Saturday, September 26, 2009

Couch Grass (Elymus elegans) and Perennial Ryegrass (Lobium perenne)

I am an amateur naturalist trying to learn something about everything living in my garden.

Success in discovering the identity of some plant or animal is all about the careful and methodical observation of details. I've written this before, and had I only paid attention to my own dictum, I might avoided wasting half a morning recently getting thoroughly confused over the species of some grass growing in a corner of my garden!

Intrigued by a comment in a booklet Practical Microscopy (Eric Marson, Northern Biological Supplies) - a superb guide I cannot recommend too highly to any amateur interested in preparing their own high quality microscope slides - I had set out to examine some blades of grass under my microscope.

Venturing into my garden I came across the grass in photo 1. The long, seed bearing structure is technically termed a 'spike'. I picked a little and came back inside but before putting it under the microscope I decided to try identifying the species using my copy of Grasses (Fitter et.al. publ. Collins). Having only a few inches of specimen, it wasn't long before I was stuck however. I went back outside therefore, found my clump of grass and picked a little more. Embassingly foolish as it seems now, this went on for nearly an hour, with me traipsing back and forth, collecting a little more grass each time and returning inside only to find myself more confused than ever.

Finally, in exas- peration, I threw away my growing collection of tattered grass cuttings and started a fresh, and this time, methodical study. The result was the arrangement in photo 2 and the belated realisation I'd been collecting bits of two different grasses!

The two in question are Couch grass (Elymus repens) (photo 2, upper) and Perennial Ryegress (Lolium perenne). Laid out neatly in photo 2 the differences are obvious. I can say that it underlines the lesson that one cannot trust that causal glance at that seemingly undifferentiated clump of 'spike bearing' grass swaying in the breeze!

One difference between the two grasses in photo 2 is leaf size. In fact however, this is not an overly useful guide to species identification, as the size of the leaf baldes can vary with their position on the 'stalk' (culm) and other factors (soil quality etc.). Instead, amongst the most useful guides to a grass's species is the shape and size of the ligule, a small vestigial leaf-like structure the nestles between the culm and a leaf. Photo 3 shows the ligule of Perennial Ryegrass. By contrast, Couch grass lacks a ligule (though just to confuse the unwary, the leaves wrap around the culm via two little sheath-like flaps know as auricles - see photo 4).

Returning to the spikes of my two grasses, photo 5 shows a closeup of both. These bear the grasses' minute flowers (the source of all that hayfever-inducing pollen in summer). As I learnt in my previous study of the Cultivated Oat (Avena sativa), the structure of grass flowers comes with a lot of botanical jargon. I'll not repeat it here, but for completeness I've labelled up photo's 6 and 7.

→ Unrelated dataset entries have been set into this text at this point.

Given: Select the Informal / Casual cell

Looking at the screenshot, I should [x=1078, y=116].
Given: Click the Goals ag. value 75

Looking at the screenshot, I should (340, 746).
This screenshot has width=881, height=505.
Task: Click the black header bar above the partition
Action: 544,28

And what of that micro scope image I originally set out to acquire? Well, as everyone knows you can get a painful cut from the edge of a blade of grass. Putting one under the micro scope (photo 8) shows just why: a margin decorated with a row of tiny saw-toothed daggers. Another of nature's tiny miracles.

3 comments:

Anonymous said...

I like your detailed photos of the grasses. It's good to see the named parts of the florets. The botanists, annoyingly, keep changing the names and the couch grass is now Elytrigia repens.

William

lodule said...

Unlike Anonymous, my reference calls Couch grass Agropyron repens.
J.C.E. Hubbard 1984

Anonymous said...

Grazie, era da tempo che cercavo di distinguere le due specie. Sei stato molto chiaro e semplice.